[Seçilmiş Metin]:
|
Aptalın tekiyim ben

“Aptal olmayı sever mi insan? Ben sevdim. Aptalın tekiyim ben.”

Duydum duyalı beynimi zonklatan bir ağrıya dönüştü bu cümle. Çünkü hikâyenin tamamını biliyorum ben. Hikâyenin tamamını biliyor olmanın yorgunluğunu da biliyorum elbette ama o yorgunluğun içinde küçük umutlar, küçümen adalar, incecik gün ışıkları da gizli. Misal “gelirsen simit alayım mı?” cümlesinin dönüştüğü imgenin insanı gülümseten umudu yahut sabah olmuş da uzaktan bir trenin sesiyle birlikte perdenin hafif aralık kenarından sızan güneşin umudu.

Öyledir. İnsan tekleri sürprizli varlıklardır. Bunu da bir kez konuştuğumuzu hatırlıyorum biriyle. “Asla yapmam” dediği ne varsa yaparken buluverir kendini insan günün birinde. Büyükler boşuna “büyük lokma ye, büyük konuşma” dememiş.

“Hikâyenin tamamını biliyorum” derken dümdüz yalan söylediğimi fark etmemiş olamazsınız. Hikayenin tamamını bilmek için Adem’in ve Havva’nın cennetten kovulduğunu bilmek yetmez çünkü. Aynı zamanda kavuşmak için ettikleri duaları da bilmeniz gerekir. Gerçi “kavuşmak” gerçekleştiği anda kendini imha eden bir intihar görevi gibidir ama bu sırra insanların pek azı vakıftır.

[Kayıtlı Bilgiler]:
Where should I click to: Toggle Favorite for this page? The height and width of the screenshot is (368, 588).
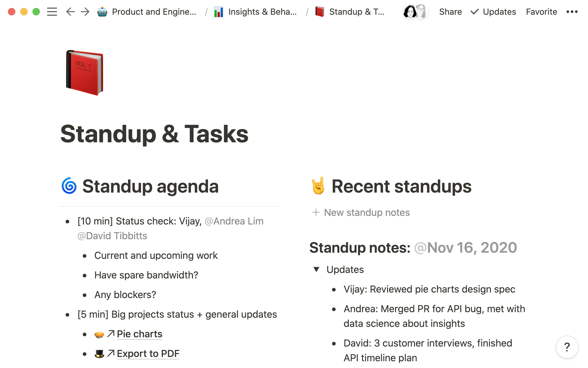[x=541, y=12]
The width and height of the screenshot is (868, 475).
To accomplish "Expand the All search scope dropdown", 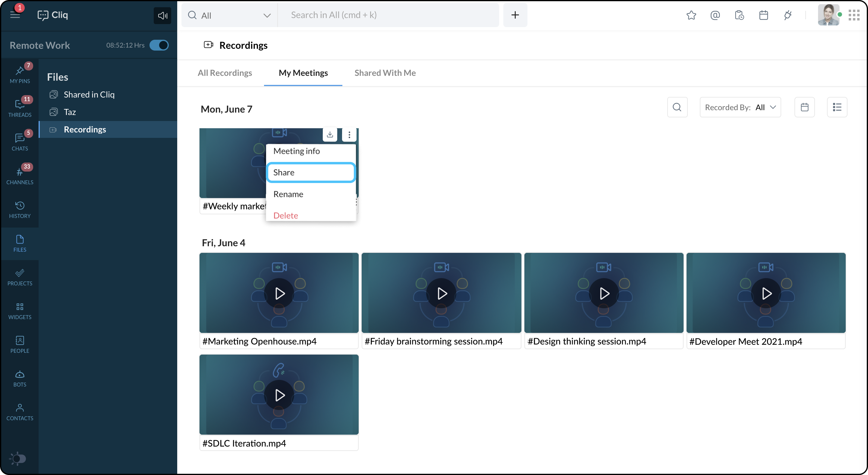I will click(x=229, y=15).

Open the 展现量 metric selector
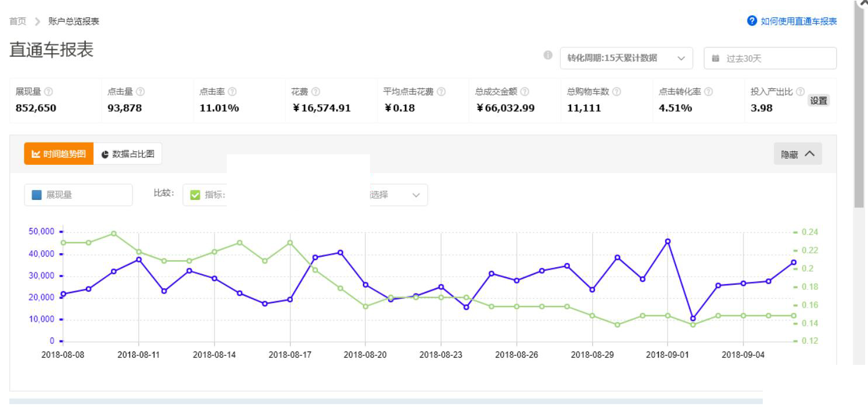pos(78,195)
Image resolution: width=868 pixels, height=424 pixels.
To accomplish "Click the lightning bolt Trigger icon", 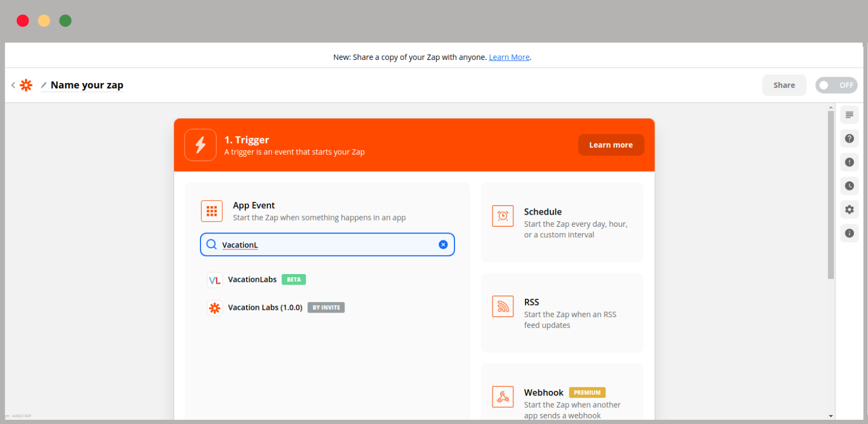I will point(200,145).
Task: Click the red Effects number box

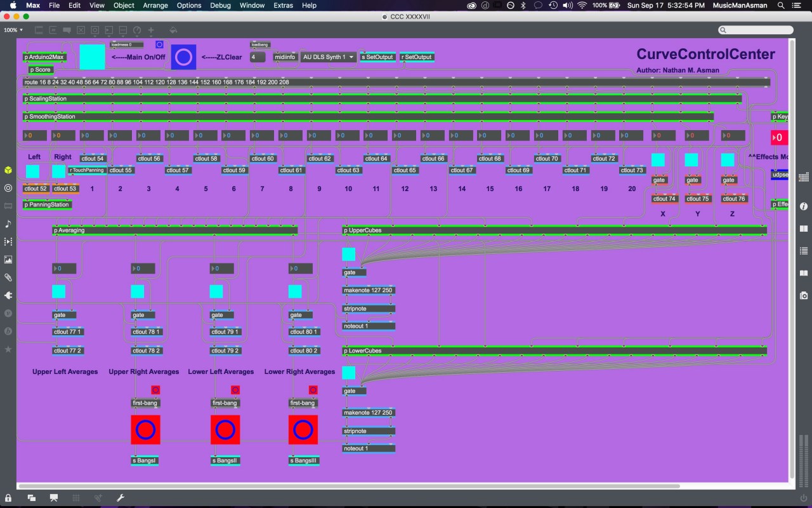Action: click(779, 138)
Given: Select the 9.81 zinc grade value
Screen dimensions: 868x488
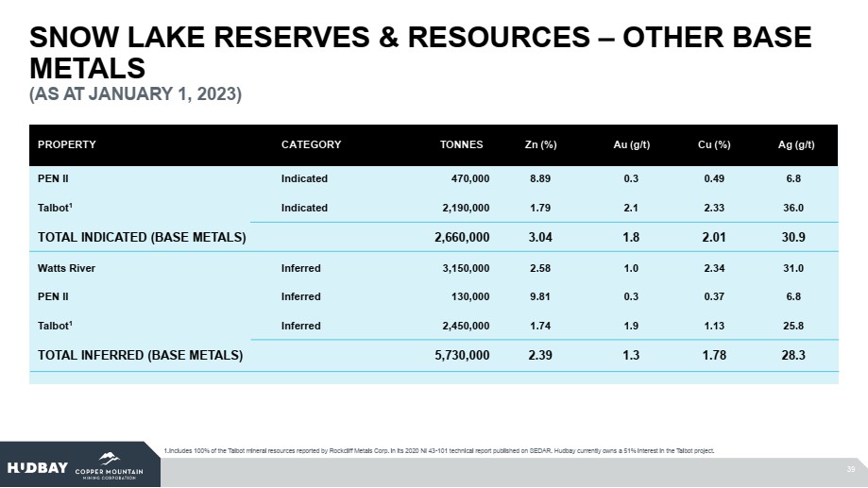Looking at the screenshot, I should tap(540, 296).
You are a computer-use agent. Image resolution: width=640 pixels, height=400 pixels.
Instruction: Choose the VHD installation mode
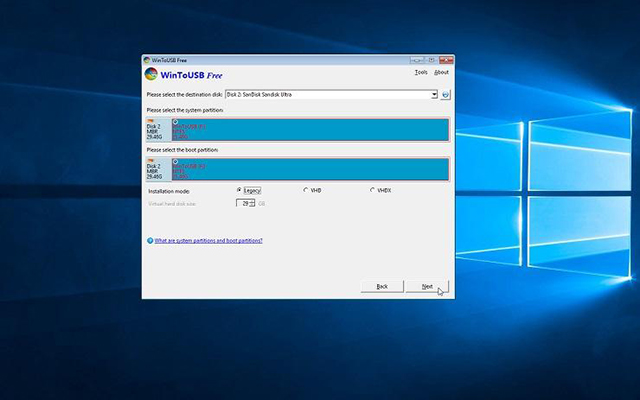pyautogui.click(x=305, y=190)
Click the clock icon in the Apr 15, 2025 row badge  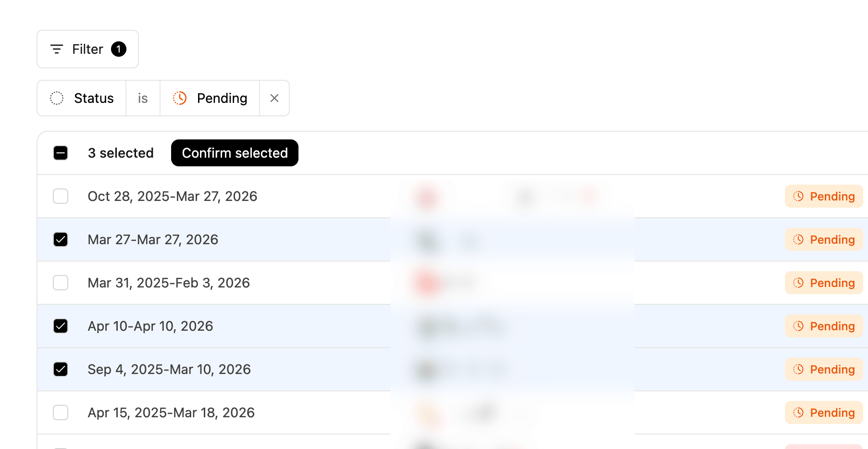click(798, 412)
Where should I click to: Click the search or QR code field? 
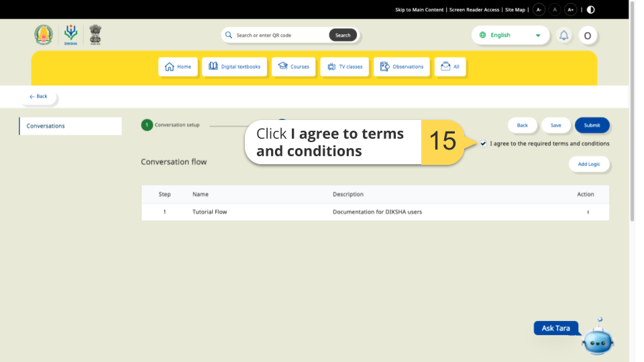[x=280, y=36]
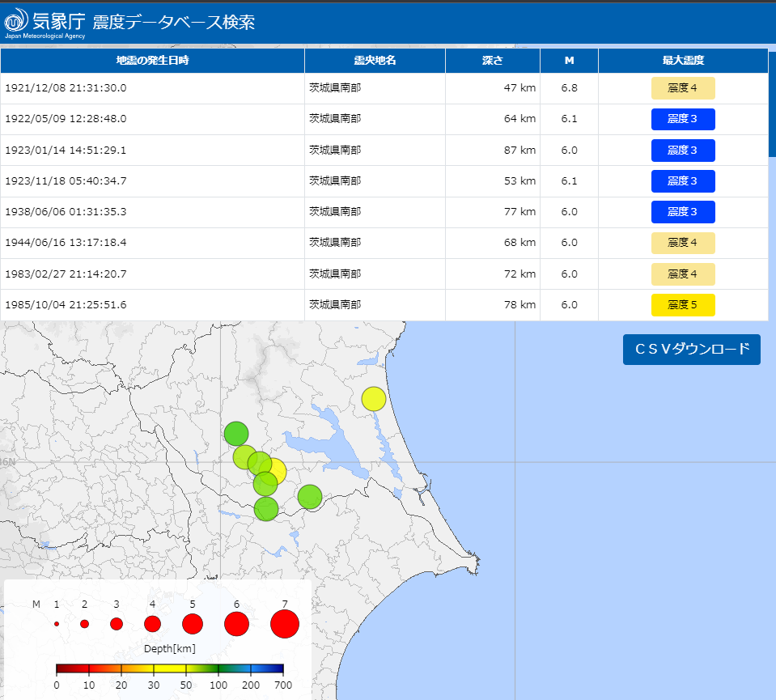Click the 最大震度 column header
The width and height of the screenshot is (776, 700).
(x=683, y=61)
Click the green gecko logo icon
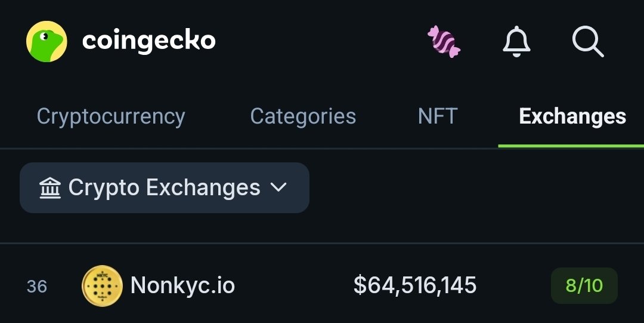The height and width of the screenshot is (323, 644). pos(47,41)
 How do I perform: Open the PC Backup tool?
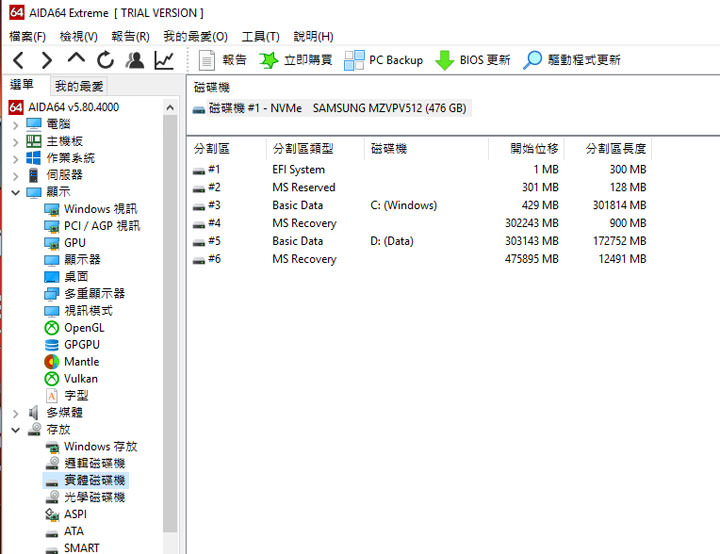384,60
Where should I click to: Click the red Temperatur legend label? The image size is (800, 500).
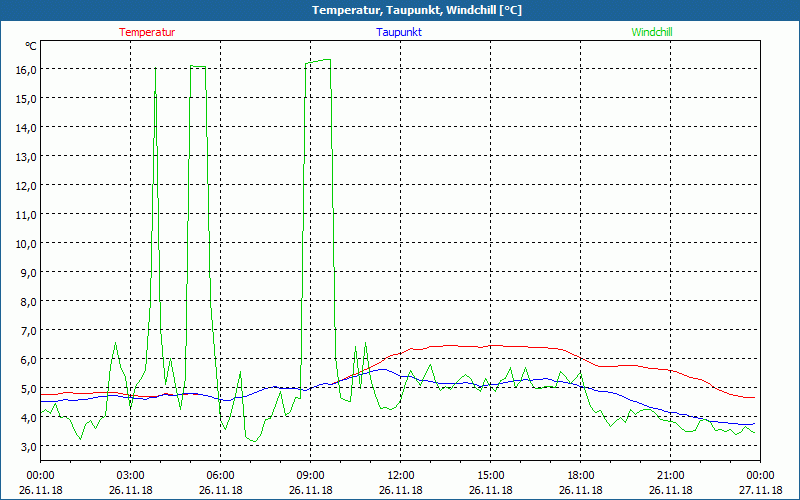[147, 32]
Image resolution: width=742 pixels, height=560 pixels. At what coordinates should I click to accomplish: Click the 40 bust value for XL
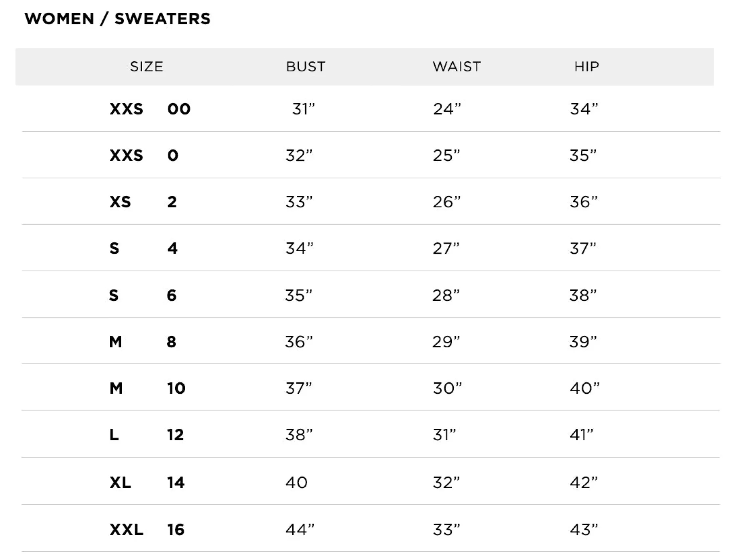pyautogui.click(x=297, y=483)
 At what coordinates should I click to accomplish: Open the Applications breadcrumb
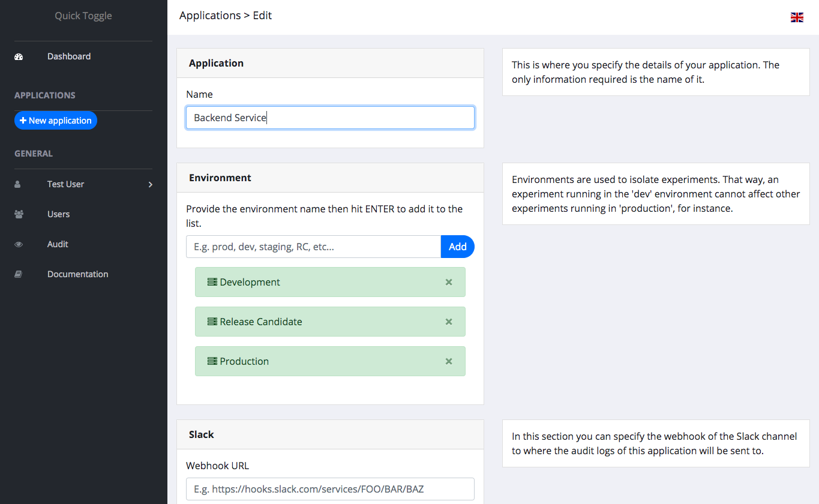[210, 15]
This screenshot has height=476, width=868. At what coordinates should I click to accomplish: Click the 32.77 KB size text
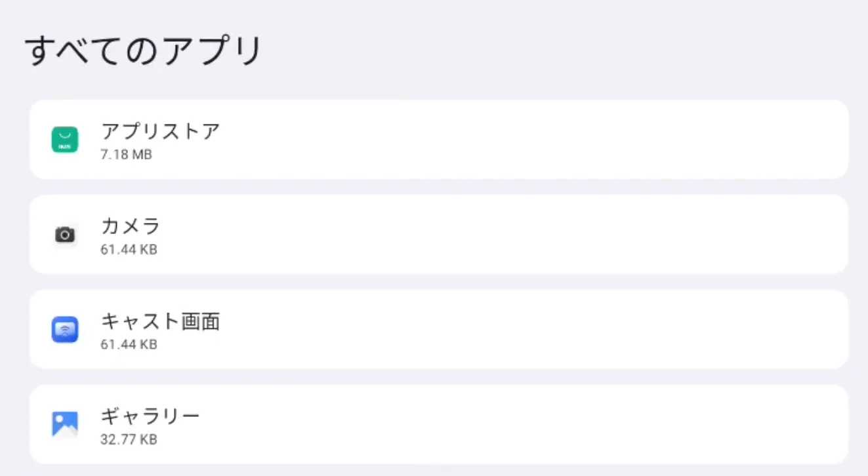click(x=129, y=439)
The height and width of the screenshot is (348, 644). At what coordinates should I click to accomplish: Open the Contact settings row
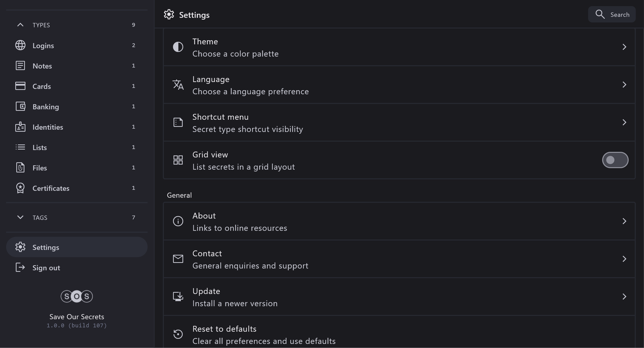pos(399,259)
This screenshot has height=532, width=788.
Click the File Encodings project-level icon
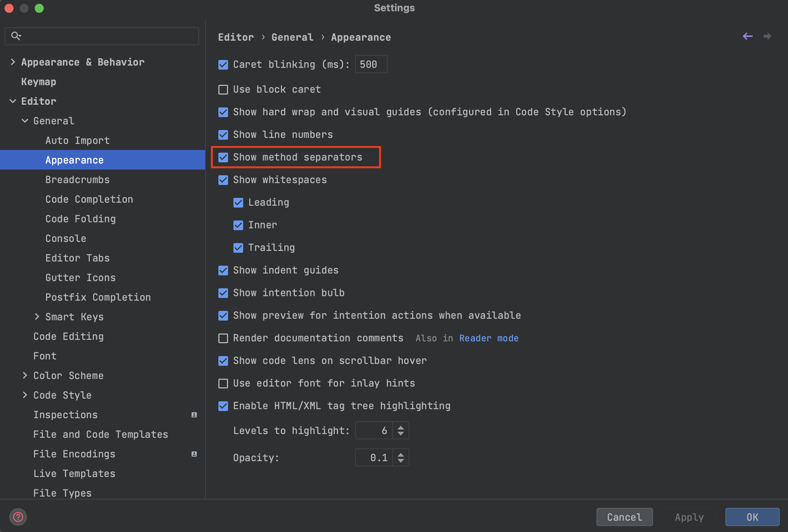194,454
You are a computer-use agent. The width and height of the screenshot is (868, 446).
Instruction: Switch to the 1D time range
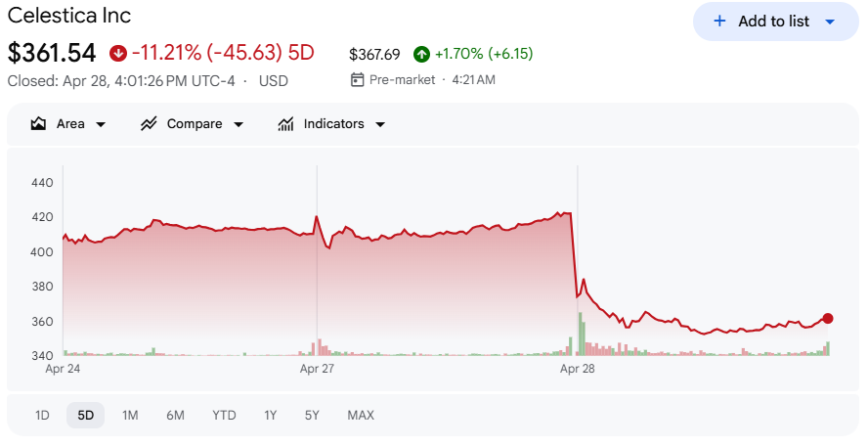point(42,415)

[Görev Listesi]:
a) Anlatıcı, hikâyenin tamamını bilmenin yorgunluğu içinde bazı şeylerin gizli olduğunu söylüyor. Seçilmiş metne göre bunları sıralayınız.
b) Seçilmiş metnin devamını, son cümlesinin ardından başlayarak yazınız.
Bu malzeme başka bir kaynaktan alınmıştır.

[Yanıtlar]:
a) küçük umutlar, küçümen adalar, incecik gün ışıkları

b)
Soru neydi: “Aptal olmayı sever mi insan?”

Aptal olmaktan başka seveceği bir şey olmadığından saçma bu bir soru bu. Üstelik hepimiz, yani tüm insanlar için.

“Her şeyin akla uygun olması düpedüz aptallıktır” diyordu değil mi adamın biri. Aptallığı akılla ilişkilendiren her türlü safsatayı ayaklar altına almak için muazzam bir cümle. Aptallık, kendisine düşülen ve düşmemiz için ayaklarımızı kullanmaya ya da kullanmamaya gerek olmayan bir güzel kuyudur. Hepimiz için.

Bir de devamı var değil mi hikayenin tamamını bildiğim yalanıyla sizi kandırmaya çalıştığım o cümlenin: “Ben sevdim.”

Bu da hepimiz için geçerli ve somut bir durumdur. Aptal olmadan sevemeyiz. Bütün hataların görmezden gelindiği, bütün zorlayıcı şartların yok sayıldığı bir düzlem yaratıp aptallaşmadan sevginin o saf haline ulaşmanın imkanı da yoktur, yolu da.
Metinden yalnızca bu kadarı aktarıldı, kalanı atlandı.